Sempre gostei de estampa de onça. Para mim, a onça é um símbolo nacional, representa uma natureza invencível e a coragem de olhar de frente os desafios. Também sempre vi “onça” como uma estampa clássica e chique. Então em nossa empresa, quando começou, eu quis que tivesse um DNA bem assim. É tudo de onça!

Em 2007, quando entrei na sala da diretoria de uma construtora para quem trabalhei, vi uma cesta de roupinhas de bebê, tudo de onça, e disse: “Ué?! Minha filha nasceu e eu não sei?” Naquele dia, a Márcia – diretora incrível da construtora – me deu um sapatinho de oncinha e no bilhete escreveu: “Para a filha da Vanessa, com carinho”. Meu coração, que era de três meninos, virou de mãe de três meninos e de uma menina, rapidinho.

A vida foi seguindo e, de lá para cá, meus irmãos me deram quatro sobrinhos meninos. Sei as músicas do Ben 10 e conheço o Luccas Neto, sei alguns dos nomes dos jogadores, conheço o Sonic, Minecratf e o cubo mágico. Fui mãe da vida de uma linda menina enteada, então de Barbie até Frozen está tranquilo. Hoje eu jamais saberia dizer qual minha preferência de gênero e quantidade: menino ou menina?! Um, dois ou três?! É tudo bom demais!

Pois foi que no ano passado, mais ou menos nessa data de hoje, que eu encontrei o pai dos meus filhos jogadores de basquete. Juntos, definimos pelos nomes – se Deus permitir e tudo der certo — dos dois primeiros: Olívia e João Ricardo. Depois, Georgia e Bruno Juliano — este em homenagem a um tio de cada lado.

Em agosto, quando tomamos a decisão de começar a tentar engravidar, dei para o Ricardo uma agenda e, para embalar o presente, comprei uma pasta e adesivos com as inicias da duplinha: O, de Olívia, e JR, de João Ricardo. E quando terminei de colar, me emocionei profundamente porque meu irmão chamava-se (O) Orlando (JR) Junior – que seria, além de meu irmão, meu médico obstetra de plantão 24 horas durante a minha gravidez. E lá estava ele, de uma maneira totalmente inesperada, presente antes mesmo de tudo começar.

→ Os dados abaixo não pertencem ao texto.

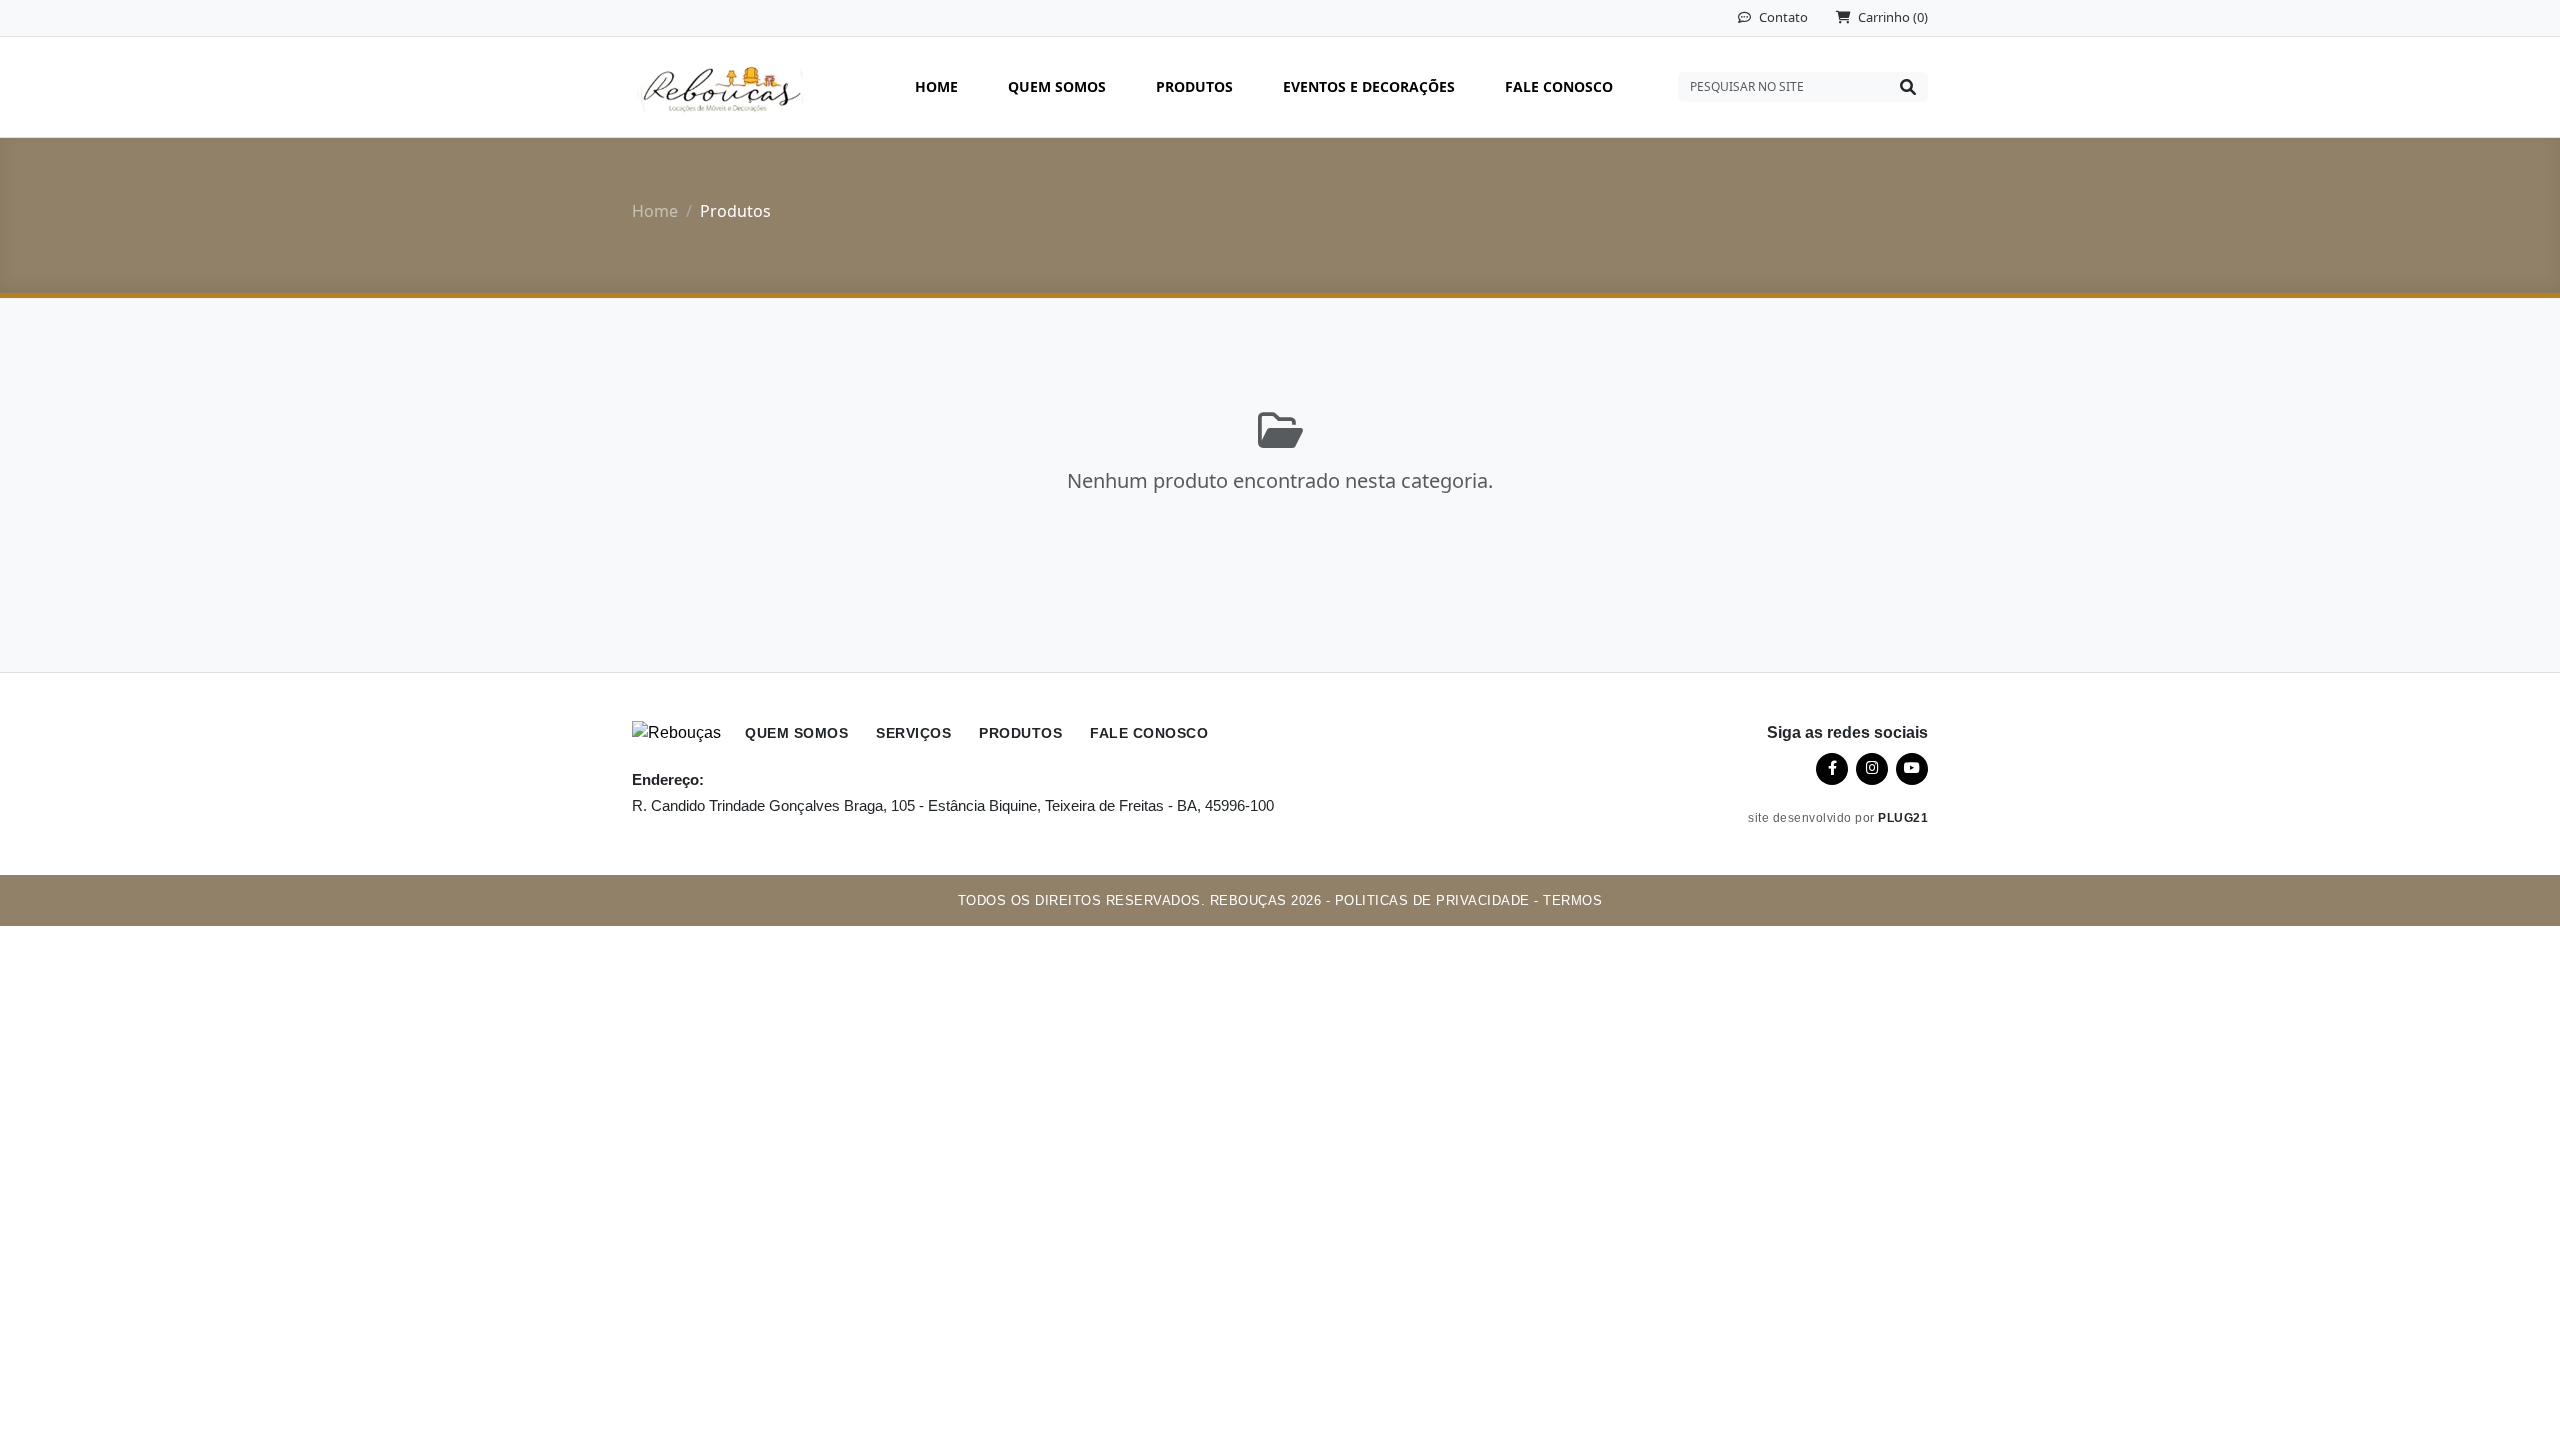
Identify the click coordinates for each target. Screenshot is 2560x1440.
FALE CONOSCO (1559, 86)
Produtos (1020, 733)
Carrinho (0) (1891, 17)
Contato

No início do mês passado chamei meus sobrinhos, filhos do Junior e da Lígia, e minha cunhada, e pedi para que colocassem a mão na minha barriga e que fizessem uma oração para o meu irmão. Eu disse: pede para o papai de vocês – já que ele é anjo e é médico de trazer bebês — mandar um bebê para a titia Vá. E a cena, você pode imaginar, foi realmente linda. Eu não sabia naquele dia, mas eu já estava grávida, e o meu milagre de Natal — que pode ser menino ou menina – já estava embalado de “OJR”. Agradeço por viver mais este milagre da vida e desejo que o seu Natal seja assim também.